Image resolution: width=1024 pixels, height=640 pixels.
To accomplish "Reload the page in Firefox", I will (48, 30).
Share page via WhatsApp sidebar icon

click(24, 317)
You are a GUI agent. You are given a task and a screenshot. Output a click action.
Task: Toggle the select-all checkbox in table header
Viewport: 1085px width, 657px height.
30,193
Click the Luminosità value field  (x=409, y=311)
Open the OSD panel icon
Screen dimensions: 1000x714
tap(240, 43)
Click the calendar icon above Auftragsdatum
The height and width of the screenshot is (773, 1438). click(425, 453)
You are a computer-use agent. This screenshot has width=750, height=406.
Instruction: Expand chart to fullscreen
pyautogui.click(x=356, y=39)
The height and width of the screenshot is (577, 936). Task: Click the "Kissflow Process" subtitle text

· · · ·

Restate all the material above, keeping each word as it is.

◆ Problem solution
Image resolution: width=1024 pixels, height=640 pixels.
To accomplish "Reload the page in Firefox", I will (48, 30).
Share page via WhatsApp sidebar icon

click(24, 317)
You are a GUI agent. You are given a task and a screenshot. Output a click action.
Task: Toggle the select-all checkbox in table header
Viewport: 1085px width, 657px height.
30,193
Click the Luminosità value field  (x=409, y=311)
Open the OSD panel icon
Screen dimensions: 1000x714
tap(240, 43)
Click the calendar icon above Auftragsdatum
The height and width of the screenshot is (773, 1438). click(425, 453)
You are a computer-use agent. This screenshot has width=750, height=406.
Instruction: Expand chart to fullscreen
pyautogui.click(x=356, y=39)
The height and width of the screenshot is (577, 936). Task: Click the "Kissflow Process" subtitle text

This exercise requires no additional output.